Frequently Asked Questions

Which ideal weight formula is most accurate?
No single formula is most accurate for everyone. The BMI-based method is most widely used. The Devine formula is common in clinical settings. Using multiple formulas gives you a range rather than a single target, which is more realistic.
Should I aim for the exact ideal weight?
Not necessarily. Ideal weight is a guideline, not a strict target. Focus on being within a healthy range and having good body composition. Many factors like muscle mass can make you slightly outside the range while still being healthy.
Why do different formulas give different results?
Each formula uses different mathematical models and was developed based on different populations and time periods. Some account for frame size, others don't.
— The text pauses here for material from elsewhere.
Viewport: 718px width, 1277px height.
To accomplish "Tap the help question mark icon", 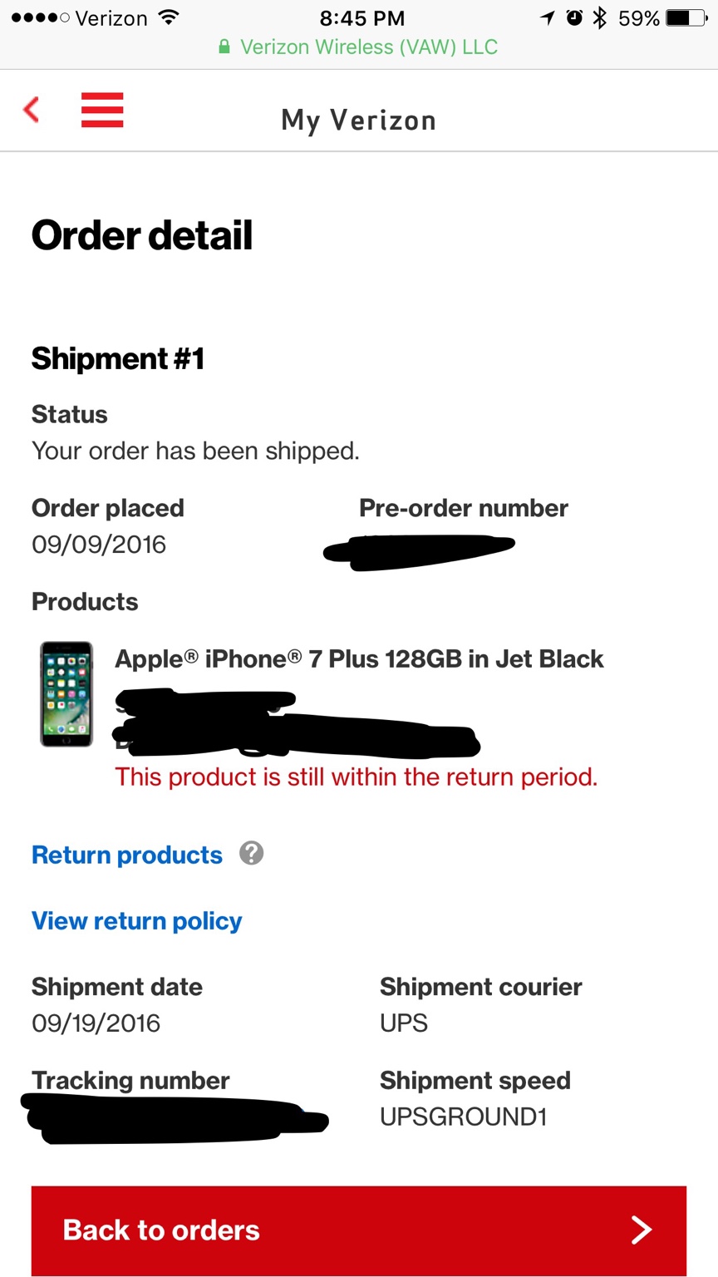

This variation is normal and why using multiple formulas is beneficial.
Does age affect ideal weight?
Most ideal weight formulas don't account for age, but age does affect healthy weight. Older adults may benefit from slightly higher weight within the healthy BMI range to protect against muscle loss and frailty.
Can I be healthy above my ideal weight?
Yes, especially if the excess weight is muscle. Athletes often exceed ideal weight due to muscle mass. What matters more is body composition, blood markers, and overall health indicators rather than just the number on the scale.
What if I'm below my ideal weight?
Being significantly below ideal weight can indicate undernutrition, eating disorders, or health issues. If you're consistently below the healthy range and losing weight unintentionally, consult a healthcare provider. Gradual weight gain with nutrient-dense foods is recommended.